The FREQ Procedure

In-Database Computation

The FREQ procedure can use in-database computation to construct frequency and crosstabulation tables when the DATA= input data set is stored as a table in a supported database management system (DBMS). PROC FREQ supports the following database management systems: Aster, DB2, Greenplum, Hadoop, HAWQ, Impala, Netazza, Oracle, SAP HANA, and Teradata. In-database computation can provide the advantages of faster processing and reduced data transfer between the database and SAS software. For information about in-database computation, see the section "In-Database Procedures" in SAS/ACCESS for Relational Databases: Reference.

PROC FREQ performs in-database computation by using SQL implicit pass-through. The procedure generates SQL queries that are based on the tables that you request in the TABLES statement. The database executes these SQL queries to construct initial summary tables, which are then transmitted to PROC FREQ. The procedure uses this summary information to perform the remaining analyses and tasks in the usual way (out of the database). Instead of transferring the entire data set over the network between the database and SAS software, in-database computation transfers only the summary tables. This can substantially reduce processing time when the dimensions of the summary tables (in terms of rows and columns) are much smaller than the dimensions of the entire database table (in terms of individual observations). In addition, in-database summarization uses efficient parallel processing, which can also provide performance advantages.

In-database computation is controlled by the SQLGENERATION option, which you can specify in either a LIBNAME statement or an OPTIONS statement. For information about the SQLGENERATION option and other options that affect in-database computation, see the section "In-Database Procedures" in SAS/ACCESS for Relational Databases: Reference. By default, PROC FREQ uses in-database computation when possible. PROC FREQ has no procedure options that control in-database computation.

PROC FREQ uses formatted values to group observations into the levels of frequency and crosstabulation tables.

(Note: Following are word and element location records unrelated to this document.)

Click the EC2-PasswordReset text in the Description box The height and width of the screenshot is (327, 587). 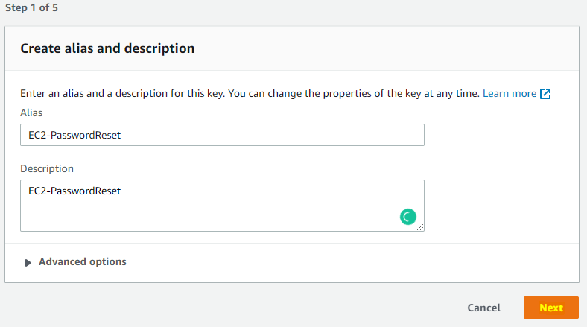click(74, 191)
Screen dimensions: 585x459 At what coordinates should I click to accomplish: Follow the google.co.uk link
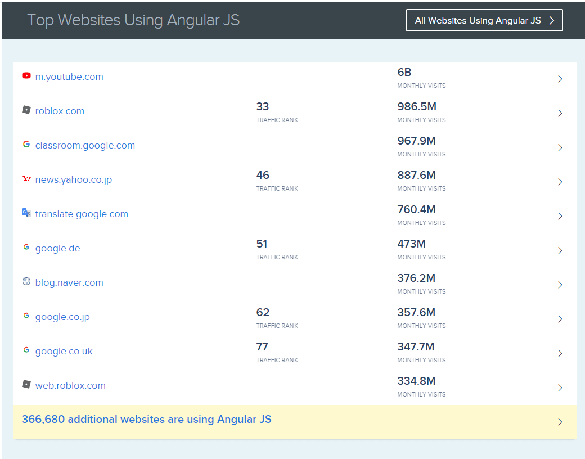[64, 351]
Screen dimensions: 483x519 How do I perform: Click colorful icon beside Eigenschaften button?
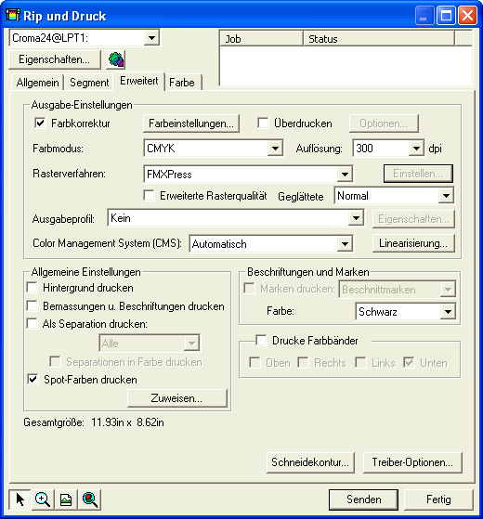(115, 59)
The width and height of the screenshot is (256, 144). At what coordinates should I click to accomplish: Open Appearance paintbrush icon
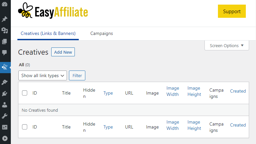[x=5, y=82]
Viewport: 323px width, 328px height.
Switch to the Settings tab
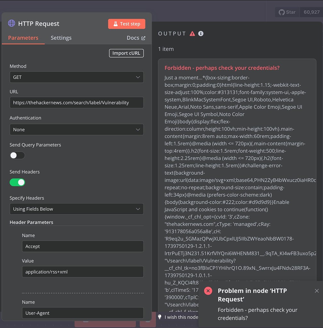[61, 38]
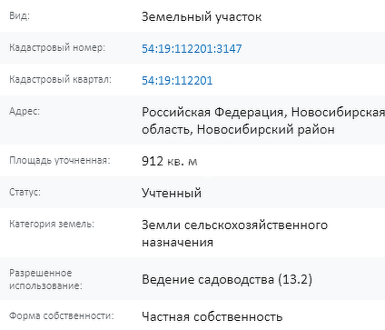
Task: Click the 'Статус:' field label
Action: point(25,192)
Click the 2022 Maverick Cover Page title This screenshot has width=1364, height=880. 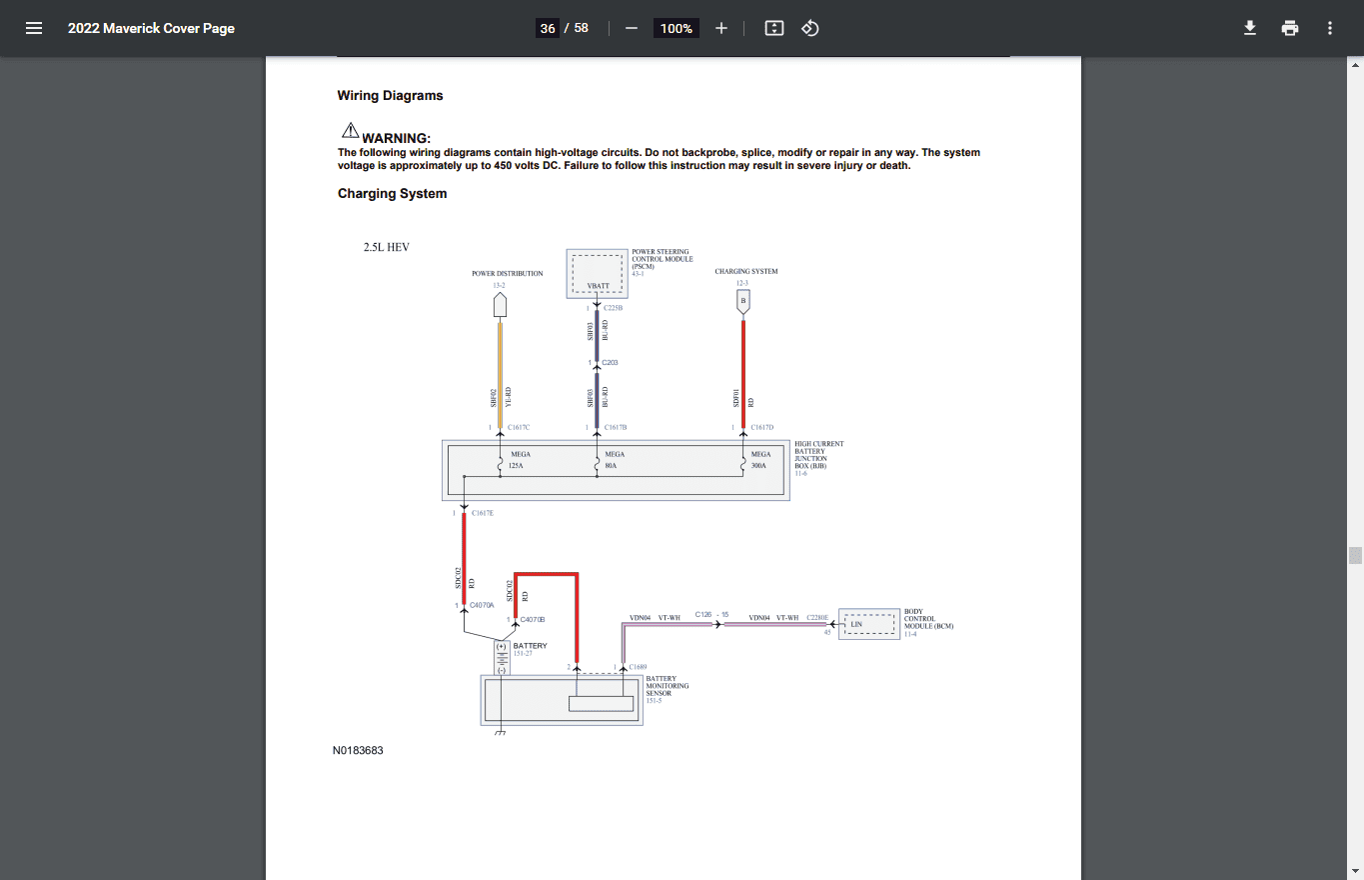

For more information, see the section Grouping with Formats. If formats are available in the database, in-database summarization uses the formats. If formats are not available in the database, the in-database summarization uses the raw data values, and PROC FREQ performs the final, formatted classification (out of the database). For more information, see the section "Deploying and Using SAS Formats in Teradata" in SAS/ACCESS for Relational Databases: Reference.

The order of observations is not inherently defined for DBMS tables. The following options relate to the order of observations and therefore should not be specified for PROC FREQ in-database computation:

  • If you specify the FIRSTOBS= or OBS= data set option, PROC FREQ does not perform in-database computation.

  • If you specify the NOTSORTED option in the BY statement, PROC FREQ in-database computation ignores it and uses the default ASCENDING order for BY variables.

  • If you specify the ORDER=DATA option for input data in a DBMS table, PROC FREQ computation might produce different results for separate runs of the same analysis. In addition to determining the order of variable levels in crosstabulation table displays, the ORDER= option can also affect the values of many of the test statistics and measures that PROC FREQ computes.